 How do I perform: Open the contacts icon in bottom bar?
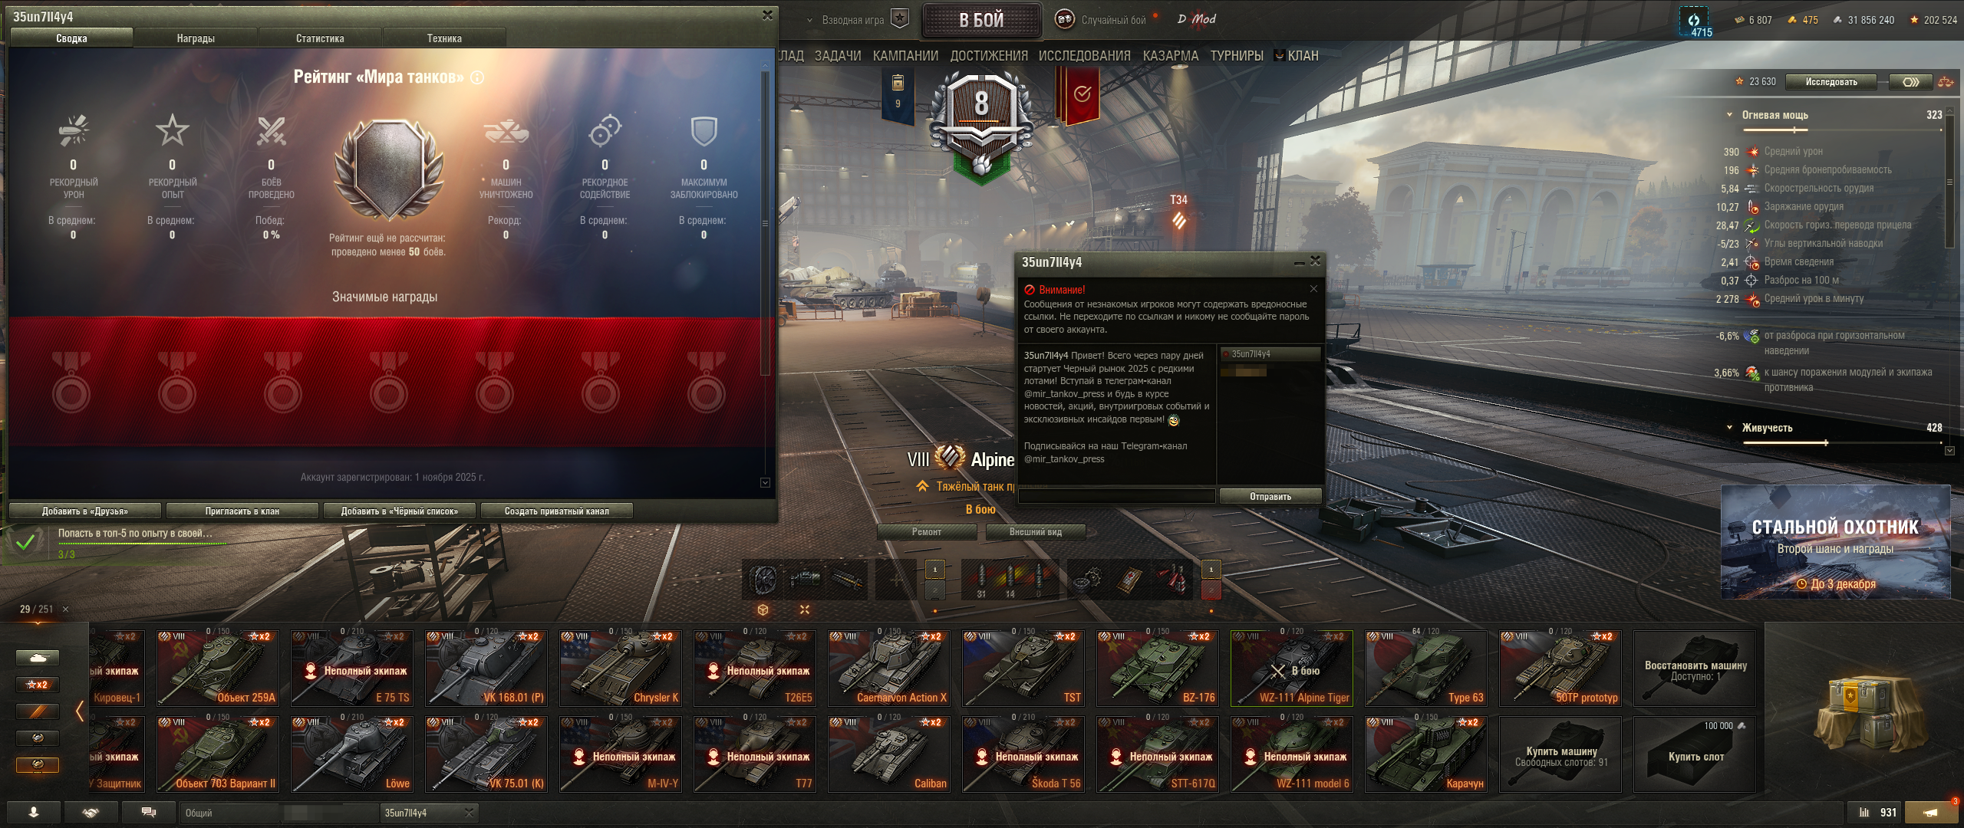[x=34, y=813]
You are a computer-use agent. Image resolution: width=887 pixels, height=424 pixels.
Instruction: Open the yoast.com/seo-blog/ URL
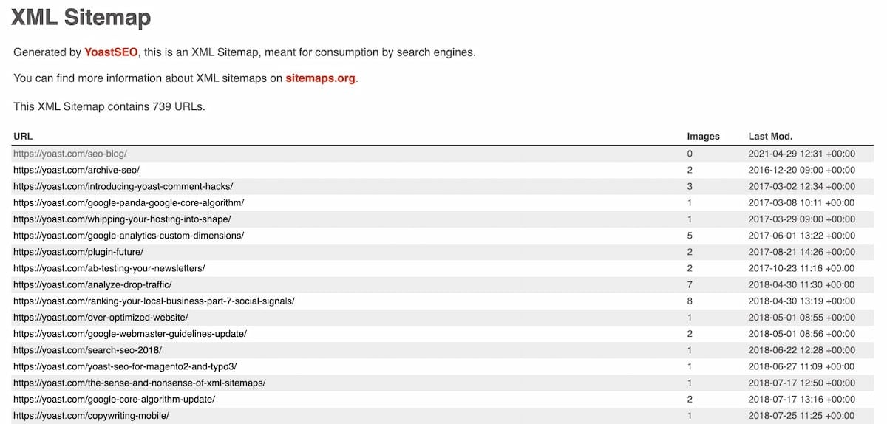point(70,154)
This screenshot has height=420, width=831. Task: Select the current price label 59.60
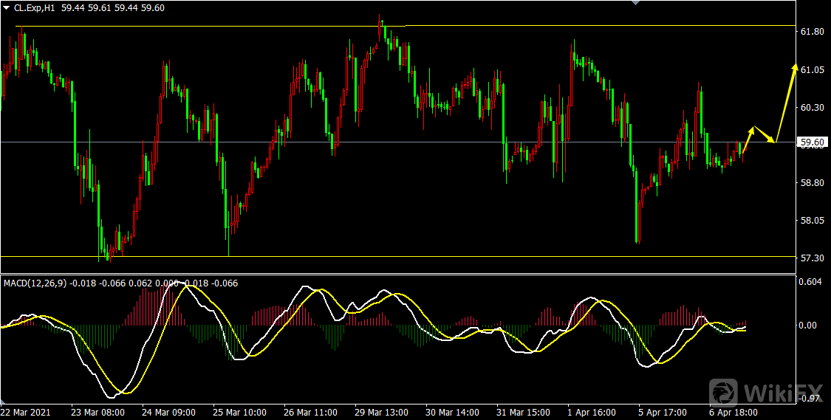pyautogui.click(x=813, y=142)
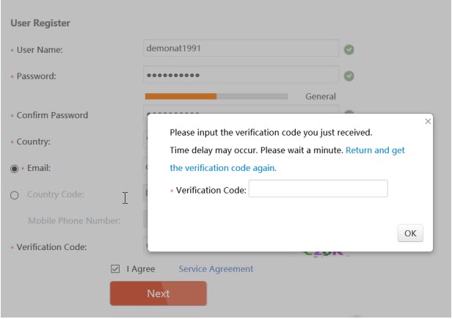Focus the popup Verification Code input box

(318, 189)
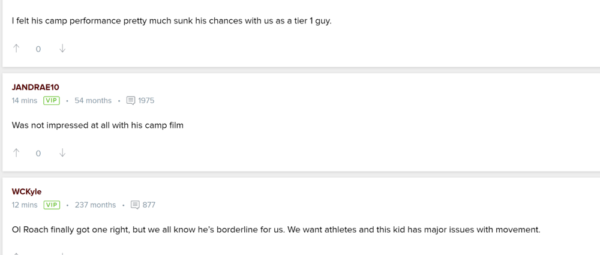Screen dimensions: 600x255
Task: Click the vote count on JANDRAE10's comment
Action: [x=38, y=154]
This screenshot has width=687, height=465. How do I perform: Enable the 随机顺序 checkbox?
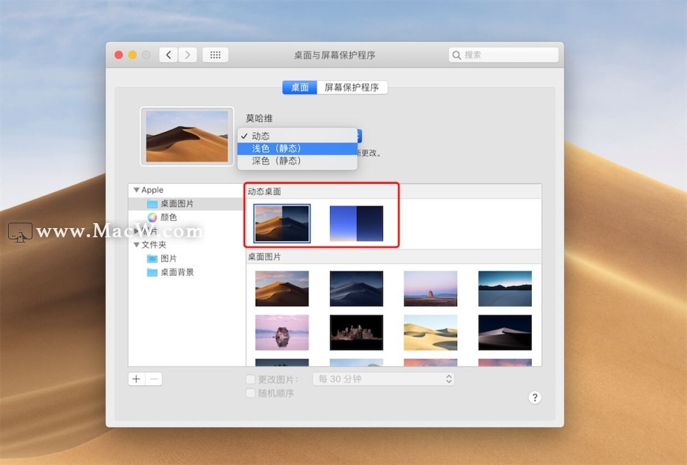point(250,393)
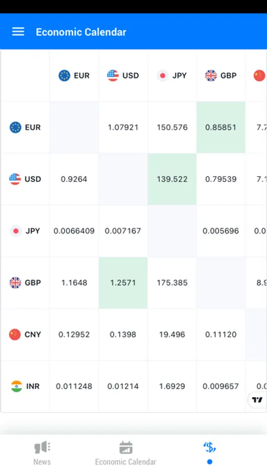Image resolution: width=267 pixels, height=473 pixels.
Task: Open INR to JPY rate 1.6929
Action: pos(172,386)
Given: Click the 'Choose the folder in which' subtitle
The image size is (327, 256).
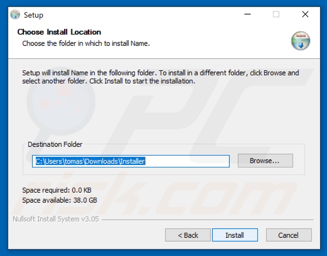Looking at the screenshot, I should point(86,43).
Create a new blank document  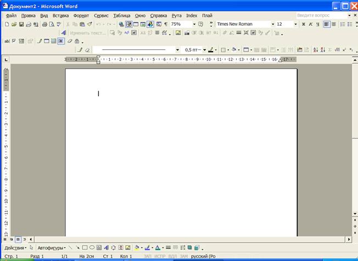(x=7, y=25)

• **Instructions for the task**
Using the listing above, reproduce word for word every line from the one containing "This screenshot has width=687, height=465." through the one containing "Given: Click the". Pictures must be left out.

• **Task solution**
This screenshot has width=687, height=465. How do I perform: Enable the 随机顺序 checkbox?
point(250,393)
Image resolution: width=267 pixels, height=473 pixels.
Task: Open INR to JPY rate 1.6929
Action: pos(172,386)
Given: Click the 'Choose the folder in which' subtitle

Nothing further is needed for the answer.